Я тоже рассмеялась, он посмотрел на меня, забавно попыхивая трубкой, и губы его не то чтобы сложились в улыбку, но правый их уголок слегка приподнялся, точно Легран усмехнулся; зато родинка в складке возле рта, прозрачная, точно капля воска, была похожа на застывшую слезинку. Я пыталась представить себе его лицо, когда ему было восемнадцать, но мне это не удавалось — надо было бы снять слишком много наслоений, ничуть его, впрочем, не портивших: со временем его черты не только не расплылись, в них, наоборот, появилась какая-то мужественная значительность, точно на маске патриция из Неаполитанского музея.
— Ну вот. Как видите, история довольно бесславная. Одна из немногих, в которых я не признался Марилизе.
— Спасибо за доверие.
— Я должен был рассказать вам это, чтобы вы поняли, в каком душевном состоянии я вернулся домой. Теперь, когда я рассказываю вам об этом эпизоде, мы с вами воспринимаем его с комической, водевильной стороны. Но для юноши, каким я тогда был и тяжелое детство которого я вам описал, это была чудовищная, неслыханная гнусность, тот груз на чаше весов, который уже ничто не уравновесит, — vae victis[11]. Бессердечная девушка расставила мне ловушку, друзья, товарищи отомстили за то, что я победил в честном поединке, и, осрамив, выгнали меня из страха, чтобы я не отнял у них первенства. Пока я ехал в метро, я весь дрожал от гнева, ярости, разочарования, по всему телу пробегали мурашки. Очутившись у себя в комнате, я растоптал свою жалкую победоносную ракетку. Вошла Армандина. Вид у нее был странный. Родители ждут меня в кабинете, сказала она. Что еще такое? Я отправился в кабинет, сжимая кулаки. И вот я предстал перед судилищем, перед людьми, уставившими на меня суровые взгляды. Отец, мать, дядя Поль, Реми — он стоял, повернувшись лицом к окну и опустив руки, но его обращенные ко мне ладони казались устремленным на меня взглядом. А впереди всех, вздымая над пристежным кремовым воротничком голову, похожую на грейпфрут, сидел мой дед, страдавший, сколько я его помню, чем-то вроде хронической желтухи, — дед, о котором я вам еще не рассказывал.

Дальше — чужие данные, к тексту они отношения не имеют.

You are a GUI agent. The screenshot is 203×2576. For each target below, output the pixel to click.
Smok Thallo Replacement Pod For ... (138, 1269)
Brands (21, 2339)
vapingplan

У меня едва не вырвалось «А-а!» — не столько от удивления, сколько от того, что мои надежды оправдались, как это бывает в театре, когда на сцене появляется новое и важное действующее лицо, нежданное, но необходимое для сюжета.
— Я уже говорил вам, что мой отец происходил из скромной семьи — его отец был столяр-краснодеревщик, зато моя мать, наоборот, была родом из именитой семьи Провен, чья фамилия встречается среди приближенных Луи-Филиппа. Однако я…
— Как же они познакомились?
— Мои родители? Во время войны. Отец был одним из «подопечных солдатиков» моей матери, и во время побывки…
— Понимаю. А как семья Провен отнеслась к этому браку?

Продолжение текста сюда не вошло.